For the second time in a week people have been given more time to respond to a consultation on the environmental impact of HS2.
Following a ruling of a House of Lords committee, the deadline for responses was yesterday extended to 11.59pm on February 27.
The extension came a week after a committee of MPs has ruled that the current consultation surrounding Phase 1 of the HS2 route must be extended until 10th February 2014, following a failure of the bill to comply with parliamentary standing orders. The consultation, which consisted of over 50,000 pages had been due to conclude on 24th January. The decision comes as a result of HS2 Ltd missing off a total of 877 pages from online and memory stick versions of the consultation documents.
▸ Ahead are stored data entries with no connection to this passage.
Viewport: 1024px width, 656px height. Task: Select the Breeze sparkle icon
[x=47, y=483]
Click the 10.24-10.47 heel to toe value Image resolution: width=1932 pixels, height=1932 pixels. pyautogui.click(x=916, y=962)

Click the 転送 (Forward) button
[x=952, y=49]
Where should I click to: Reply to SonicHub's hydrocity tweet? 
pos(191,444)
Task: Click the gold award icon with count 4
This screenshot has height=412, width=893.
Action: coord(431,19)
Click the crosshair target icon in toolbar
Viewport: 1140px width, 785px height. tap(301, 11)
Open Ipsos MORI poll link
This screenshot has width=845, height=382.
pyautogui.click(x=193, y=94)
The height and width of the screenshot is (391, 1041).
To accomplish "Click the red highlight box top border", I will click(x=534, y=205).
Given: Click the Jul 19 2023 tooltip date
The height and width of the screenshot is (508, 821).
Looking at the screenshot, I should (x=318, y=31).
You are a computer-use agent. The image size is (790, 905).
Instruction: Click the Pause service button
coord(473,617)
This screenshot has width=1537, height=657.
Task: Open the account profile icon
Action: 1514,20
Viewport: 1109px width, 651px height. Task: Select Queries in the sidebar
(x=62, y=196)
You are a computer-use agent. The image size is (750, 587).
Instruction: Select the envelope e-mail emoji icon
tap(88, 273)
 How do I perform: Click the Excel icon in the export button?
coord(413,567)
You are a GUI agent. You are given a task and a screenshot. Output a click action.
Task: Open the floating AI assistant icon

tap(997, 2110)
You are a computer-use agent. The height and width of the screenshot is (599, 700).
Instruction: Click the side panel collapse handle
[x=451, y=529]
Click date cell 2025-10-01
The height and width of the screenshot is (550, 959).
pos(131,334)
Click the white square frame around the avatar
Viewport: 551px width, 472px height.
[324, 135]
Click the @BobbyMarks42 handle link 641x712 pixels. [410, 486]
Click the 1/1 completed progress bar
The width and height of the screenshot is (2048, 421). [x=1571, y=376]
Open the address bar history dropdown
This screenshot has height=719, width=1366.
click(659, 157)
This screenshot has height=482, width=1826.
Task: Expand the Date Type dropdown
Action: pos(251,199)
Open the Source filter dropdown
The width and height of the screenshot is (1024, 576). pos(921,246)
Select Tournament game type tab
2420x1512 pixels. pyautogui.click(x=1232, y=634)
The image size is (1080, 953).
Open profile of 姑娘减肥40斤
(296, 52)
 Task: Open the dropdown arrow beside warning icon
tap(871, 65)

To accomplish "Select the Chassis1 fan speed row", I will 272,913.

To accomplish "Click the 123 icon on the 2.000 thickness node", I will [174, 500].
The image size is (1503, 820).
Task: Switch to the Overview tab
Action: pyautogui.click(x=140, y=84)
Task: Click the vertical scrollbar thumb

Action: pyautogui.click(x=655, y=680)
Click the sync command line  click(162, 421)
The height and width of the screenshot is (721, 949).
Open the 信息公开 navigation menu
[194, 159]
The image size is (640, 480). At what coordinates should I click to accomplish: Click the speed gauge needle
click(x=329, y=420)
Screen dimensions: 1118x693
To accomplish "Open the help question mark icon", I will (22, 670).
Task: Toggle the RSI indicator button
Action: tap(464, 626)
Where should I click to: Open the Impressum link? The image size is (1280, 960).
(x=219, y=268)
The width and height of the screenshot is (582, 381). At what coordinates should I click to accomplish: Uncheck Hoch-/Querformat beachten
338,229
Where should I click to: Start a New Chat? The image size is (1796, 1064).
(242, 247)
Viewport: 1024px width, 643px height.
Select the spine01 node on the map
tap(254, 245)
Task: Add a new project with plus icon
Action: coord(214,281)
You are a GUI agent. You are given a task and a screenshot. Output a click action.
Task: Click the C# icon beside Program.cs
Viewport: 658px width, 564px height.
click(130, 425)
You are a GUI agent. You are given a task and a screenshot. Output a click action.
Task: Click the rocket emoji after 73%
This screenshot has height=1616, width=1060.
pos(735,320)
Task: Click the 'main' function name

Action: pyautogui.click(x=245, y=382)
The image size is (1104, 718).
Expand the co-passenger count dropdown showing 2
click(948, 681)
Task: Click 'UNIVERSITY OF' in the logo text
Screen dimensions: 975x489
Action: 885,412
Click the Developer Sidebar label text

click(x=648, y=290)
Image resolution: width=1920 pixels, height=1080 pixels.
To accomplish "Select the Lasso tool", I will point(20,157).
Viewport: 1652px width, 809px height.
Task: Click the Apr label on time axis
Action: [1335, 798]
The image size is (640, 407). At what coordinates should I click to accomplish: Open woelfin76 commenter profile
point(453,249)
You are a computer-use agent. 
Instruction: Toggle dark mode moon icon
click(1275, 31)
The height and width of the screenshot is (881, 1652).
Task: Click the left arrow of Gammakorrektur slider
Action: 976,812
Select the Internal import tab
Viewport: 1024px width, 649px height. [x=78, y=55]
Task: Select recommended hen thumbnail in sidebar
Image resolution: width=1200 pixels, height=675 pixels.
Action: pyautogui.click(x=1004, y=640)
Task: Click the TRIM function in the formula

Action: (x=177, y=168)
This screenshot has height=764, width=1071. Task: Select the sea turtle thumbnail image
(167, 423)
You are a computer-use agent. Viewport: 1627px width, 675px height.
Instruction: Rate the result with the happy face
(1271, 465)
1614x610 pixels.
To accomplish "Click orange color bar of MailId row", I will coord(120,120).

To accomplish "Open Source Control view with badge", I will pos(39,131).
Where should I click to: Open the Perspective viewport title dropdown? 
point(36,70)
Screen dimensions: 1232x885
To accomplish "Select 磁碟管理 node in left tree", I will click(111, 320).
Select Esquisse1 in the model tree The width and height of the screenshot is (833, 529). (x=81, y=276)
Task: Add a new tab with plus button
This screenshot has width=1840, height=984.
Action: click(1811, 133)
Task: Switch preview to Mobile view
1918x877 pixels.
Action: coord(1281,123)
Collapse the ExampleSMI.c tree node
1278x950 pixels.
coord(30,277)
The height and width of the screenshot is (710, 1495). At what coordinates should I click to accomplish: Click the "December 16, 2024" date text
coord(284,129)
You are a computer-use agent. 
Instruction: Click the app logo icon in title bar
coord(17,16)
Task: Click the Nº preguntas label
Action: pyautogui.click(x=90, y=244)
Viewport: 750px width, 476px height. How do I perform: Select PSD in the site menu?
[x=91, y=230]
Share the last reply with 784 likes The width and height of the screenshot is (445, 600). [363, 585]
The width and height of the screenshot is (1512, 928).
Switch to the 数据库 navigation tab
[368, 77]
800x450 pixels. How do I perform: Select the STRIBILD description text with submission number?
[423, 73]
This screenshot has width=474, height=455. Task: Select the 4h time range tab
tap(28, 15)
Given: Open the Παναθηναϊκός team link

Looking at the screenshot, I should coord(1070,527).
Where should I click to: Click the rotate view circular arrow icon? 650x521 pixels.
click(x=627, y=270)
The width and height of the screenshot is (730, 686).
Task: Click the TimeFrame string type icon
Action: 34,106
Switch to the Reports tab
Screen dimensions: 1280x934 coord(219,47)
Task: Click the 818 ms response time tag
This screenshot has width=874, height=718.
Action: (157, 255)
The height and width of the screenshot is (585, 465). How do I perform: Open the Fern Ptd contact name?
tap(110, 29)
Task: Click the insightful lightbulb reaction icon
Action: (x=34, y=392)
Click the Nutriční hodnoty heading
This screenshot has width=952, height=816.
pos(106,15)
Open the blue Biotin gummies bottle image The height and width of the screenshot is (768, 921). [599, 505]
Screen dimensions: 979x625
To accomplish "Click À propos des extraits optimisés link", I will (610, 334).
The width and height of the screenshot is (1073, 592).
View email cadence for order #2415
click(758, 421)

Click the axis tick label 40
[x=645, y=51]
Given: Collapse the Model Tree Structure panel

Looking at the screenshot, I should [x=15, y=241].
The extension to the consultation will mean that the second reading of the Hybrid Bill is unlikely to happen before Easter
In June last year, Parliamentary procedures where changed to allow the consultation to be distributed on memory stick, but pages were missing from these, along with the online version of documents. When Patrick McLoughlin wrote to MPs informing them of the error on 16th December, he stated “Most corrections relate to just one page, but a slightly greater number were omitted from a number of the Cultural Heritage reports and the Land Quality reports.”, However, a document attached to the updated memory sticks received by MPs on January 2nd clearly states that 877 pages had been missed off from the earlier versions.
However, it transpired that a total of 877 pages had been omitted, concerning: Cultural Heritage Survey Reports; Community Map books; Planning Data; Land Quality; Construction assessment – Sound, noise and vibration; Landscape & visual assessment; Waste & material resources assessment; Cultural Heritage – Gazeteer of heritage assets; Agriculture, forestry and soils; and a Transport Assessment Annex of Baseline survey reports.
These omissions covered 17 Parliamentary constituencies, and while updated memory sticks were available on January 2nd 2014 within Parliament, they were not immediately available at libraries along the route. This was in complete contradiction to claims from HS2 Ltd that all errors were corrected by December 16th 2013.
To highlight just how poorly HS2 Ltd have performed, the meeting today of the Standing Orders Committee, called after a Parliamentary group known as ‘The Examiners’ had found breaches in Standing Orders, was the first such meeting since 2008. Today, officials from HS2 Ltd tried to downplay the errors in the consultation documents, but even the documents they had presented to the committee of MPs contained errors themselves, and when it was claimed that it wasn’t though that the lack of missing pages had any effect on the ability of people to respond, Charles Walker MP replied “You would think that, wouldn’t you?”
HS2 Ltd representatives went on to plead that the deadline for consultation responses should not be extended as it would delay the second reading of the bill, before going on the use excuses such as:
“We hope you will agree the data is somewhere else in the documents, or is unimportant.” and “This information is missing, it’s not hiding.”
While one instance of missing data had to be pointed out to HS2 Ltd by the Coal Authority, the quango tried to defend another piece of missing information by saying that only the Oxfordshire County Archaeologist has spotted it was missing and would like to see some maps, to which Mr Walker quipped “Maybe because the other people are still looking for it?”